Arte, Crônicas e Poesia
A verdade nua e crua
Publicado em 15/12/2025 às 09:54

Acordei com a voz no rádio de que turbulência não derruba avião, uma mensagem otimista para quem tem que acordar às cinco e trinta da manhã. De fato, todos nós precisamos de um barco para navegar na vida. Já certos do destino, temos apenas o instante. Por mais que a vida inteira, os ensinamentos partem da ilusão de controle e certeza do devir.
Desde a educação primária tive a intuição de que algo estava faltando nesse quadro que chamamos futuro. Era corriqueiro a frase “vocês são o futuro do país”, o que me gerava uma estranheza profunda; o que significava isso? Em uma aula de história, fiz a pergunta ao professor, pelo seu rosto achou estranho o questionamento e depois de alguns instantes utilizou da retórica de muitos professores de contar qualquer anedota e tergiversar a resposta.
Passados muitos anos, acredito que ele sabia que naquele instante as ilusões não deveriam ser extintas, que o otimismo e a sensação de protagonismo fazem bem para as crianças. A realidade e a história dizem justamente que a maioria das crianças estão fadadas a uma vida medíocre e infeliz, com leves gotejamentos de prazer.

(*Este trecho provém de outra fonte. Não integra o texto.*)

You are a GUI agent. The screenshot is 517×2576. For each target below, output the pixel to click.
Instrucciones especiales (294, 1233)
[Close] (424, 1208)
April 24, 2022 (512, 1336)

De fato, ao rememorar o destino dos meus pares, muitos deles encontram-se atualmente mortos e presos por envolvimento com tráfico de drogas.

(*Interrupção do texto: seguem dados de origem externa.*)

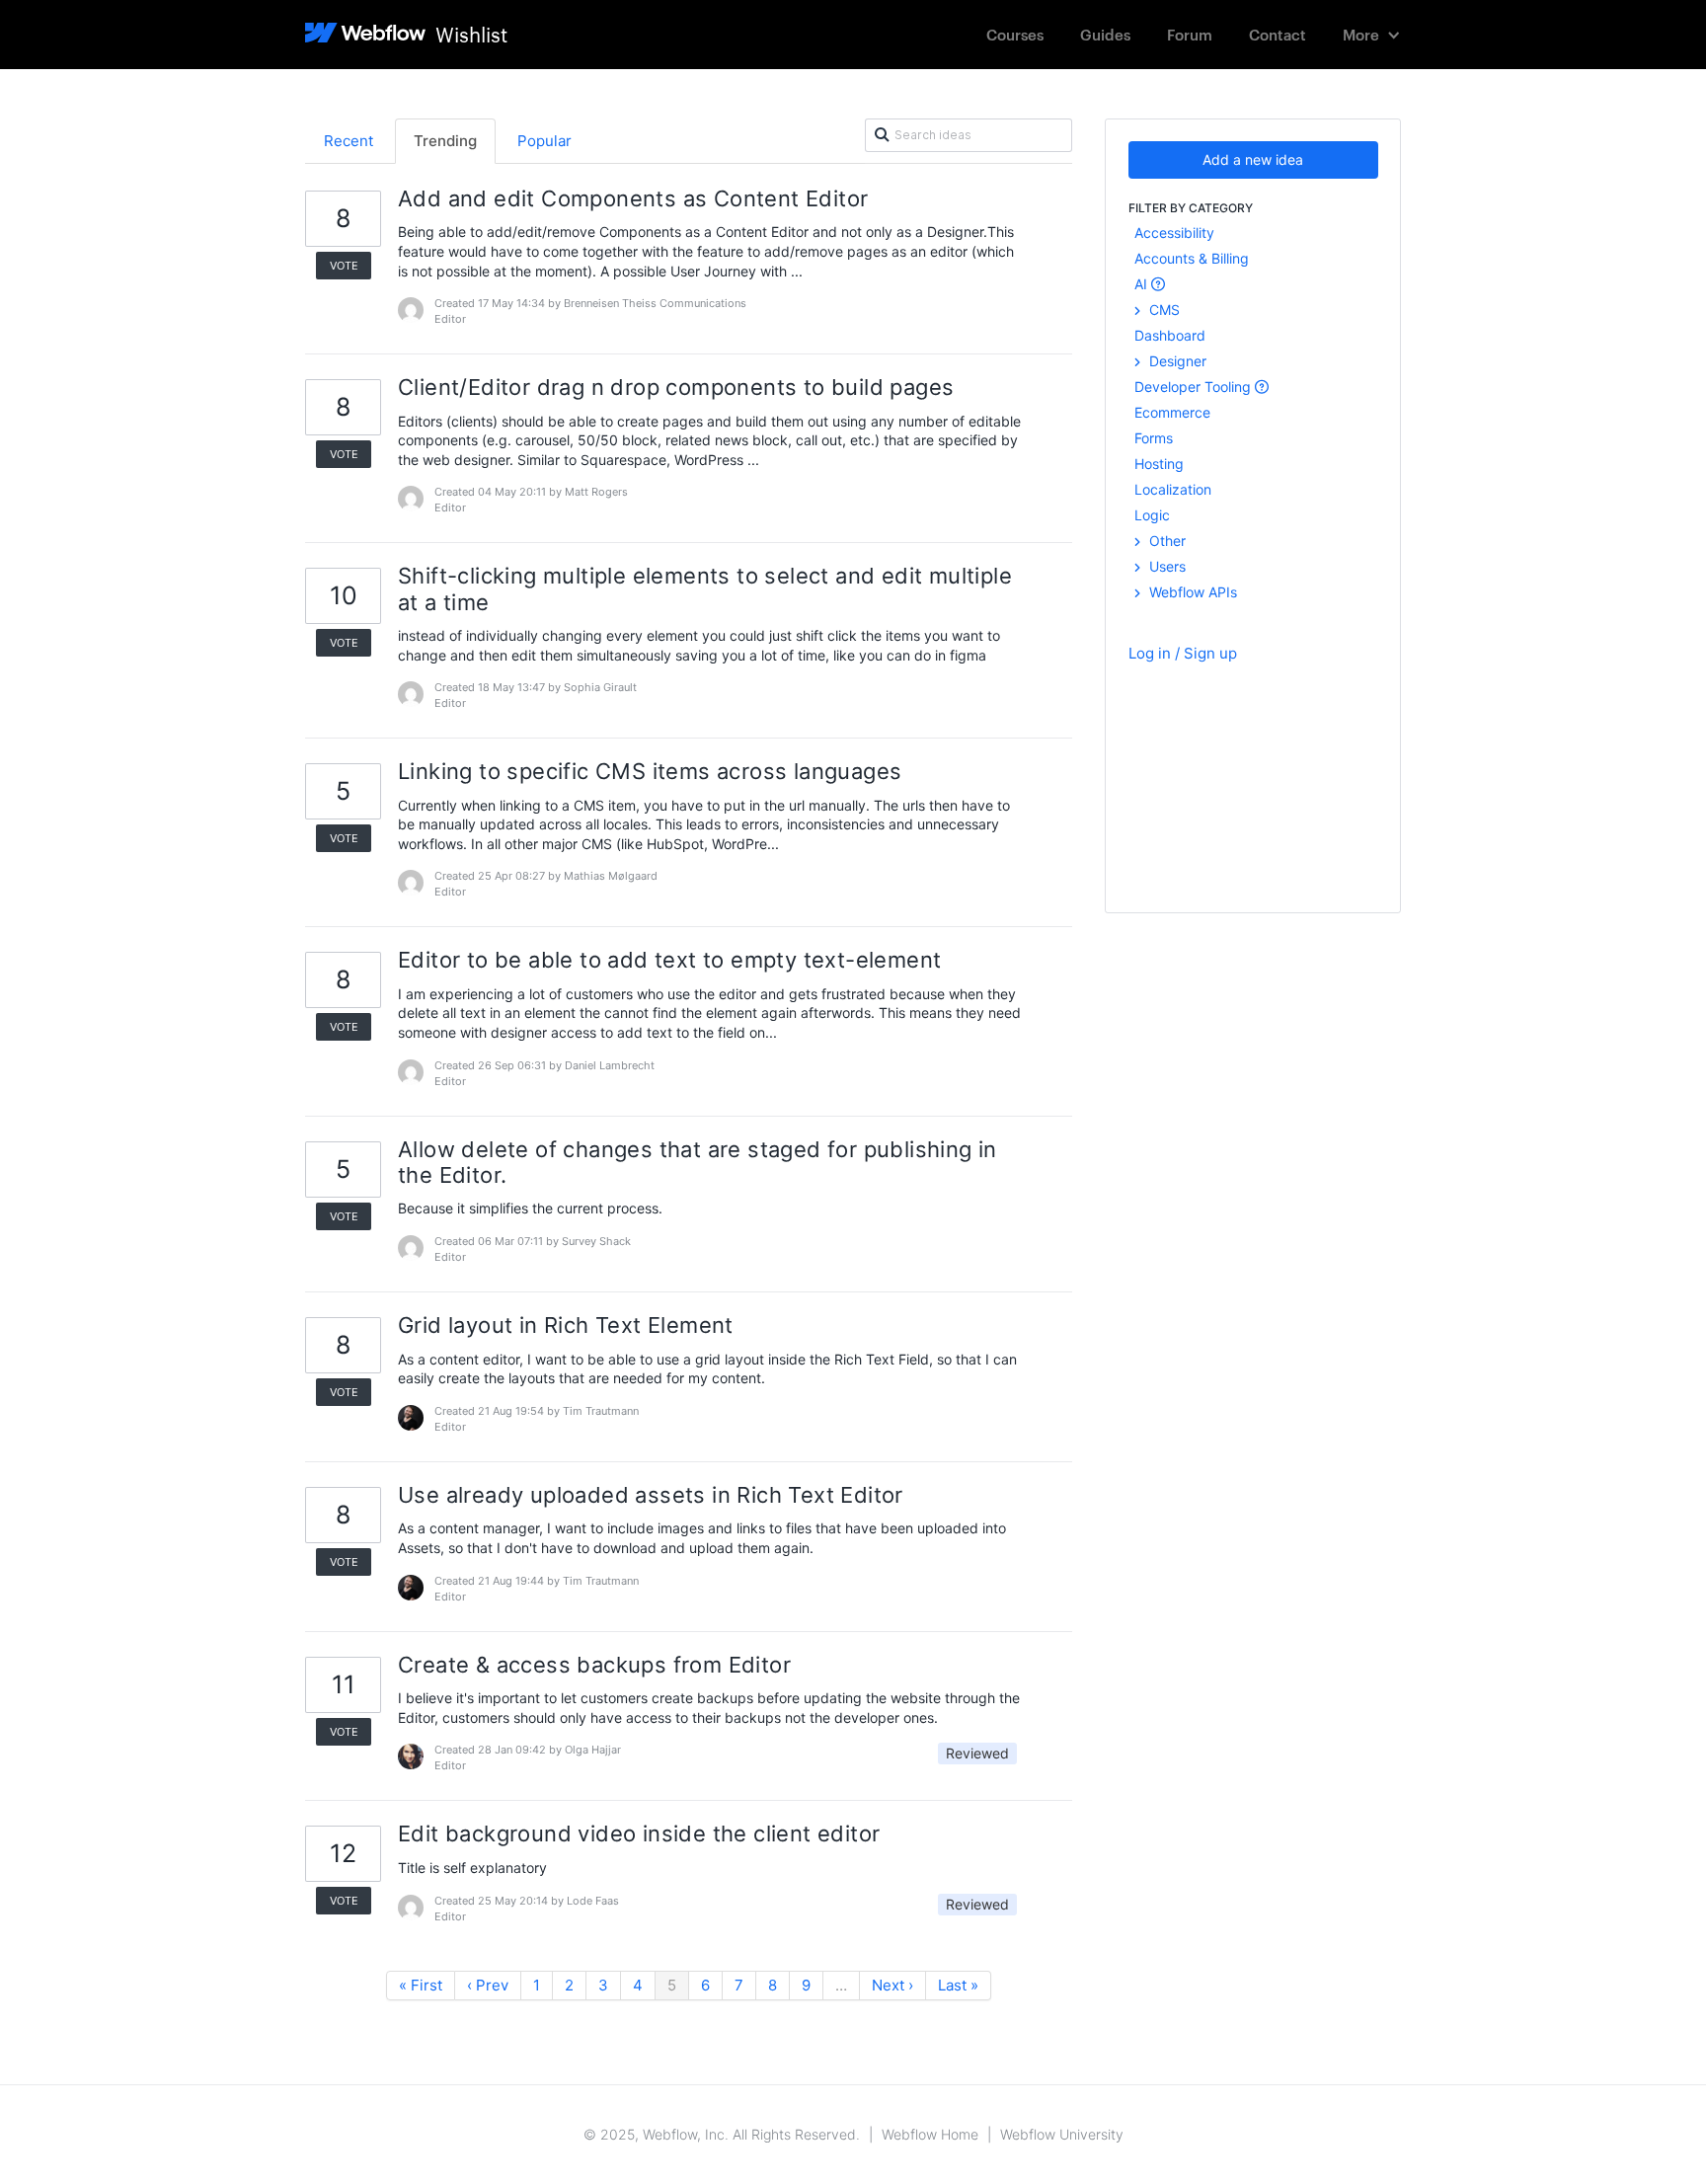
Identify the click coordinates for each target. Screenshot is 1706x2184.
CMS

A maioria das escolas não ensinam nada sobre a vida, parecem deslocadas da realidade, o ensinamento preponderante é ganhar dinheiro, nada além disso parece importar, até mesmo a finalidade do dinheiro, que quanto maior a cifra, melhor. Pregam a filosofia que você é o que você tem, seja mais, tenha mais. Realmente não é uma observação mentirosa, a virtude e inteligência são características de menor importância, não é incomum o senso comum ter mais empatia para o estúpido rico do que para o pobre inteligente.

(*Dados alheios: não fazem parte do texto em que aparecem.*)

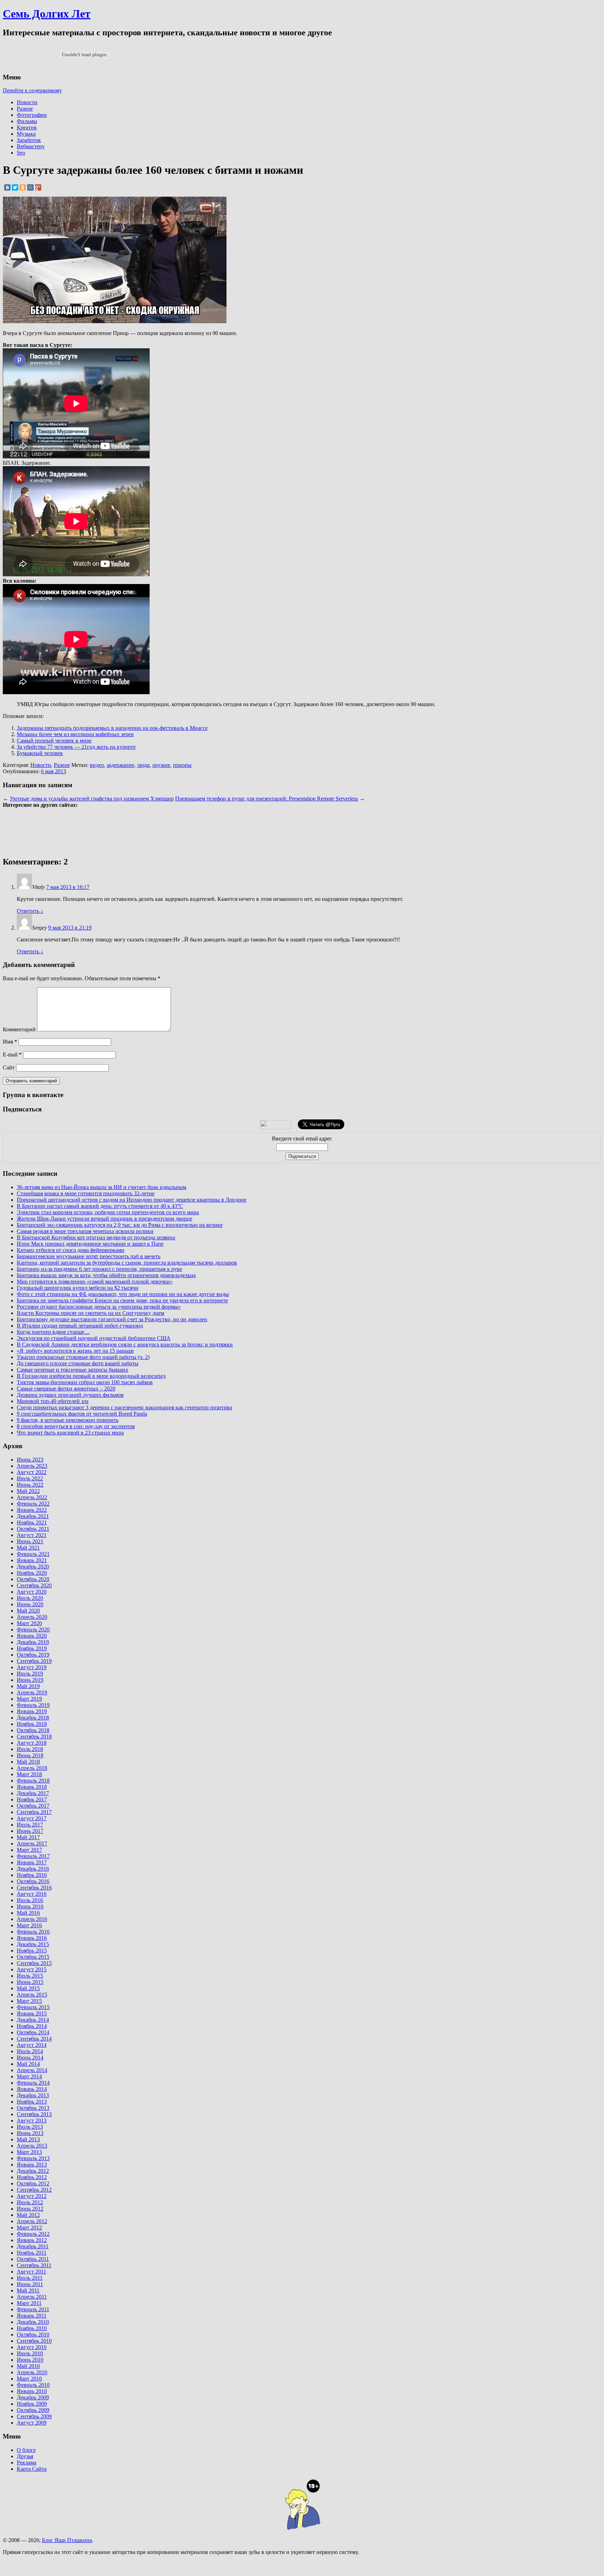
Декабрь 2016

No mundo material, o que pode ostentar prevalece na mentalidade das pessoas, isso é a única régua que determina suas ações, por óbvio, que as necessidades existem e não são poucas, a meu ver poucos conseguem pensar além do material, principalmente quando o mínimo é ausente. Vivi a vida inteira presenciando a luta pela sobrevivência, mães e pais acordando na madrugada para irem trabalhar, enfrentando sol desértico e humilhações infindáveis e para terem ao final do mês o insuficiente. A voz do mundo fala mais alto quando a barriga está vazia.
Esses poucos que conseguem ir além desse caos, considero homens livres, um estado antes mental do que físico. Eu conheci apenas um homem assim, ele era uma figura extraordinária, conseguiu diante dos obstáculos da vida não perder o sorriso diário e o bom humor. Ele viveu um grande romance em São Paulo, a mulher o abandonou, perdeu o emprego, foi morar nas ruas até que foi acolhido por um irmão distante. Até hoje não consigo compreender a sua resiliência e bom humor.
Recordo de uma conversa nossa, em que relatava certa aflição, ao passo que retrucou com a frase “Não é que a tristeza passará, nós passaremos”. Demorei anos para ter certa compreensão do que ouvi.
Os problemas e as necessidades físicas são reais, todos nós temos angústias, a grande questão é como isso ecoa no nosso coração. Se conseguimos conviver e seguir ou sofrer e persistir.
Pois o final é esse: “nós passaremos”.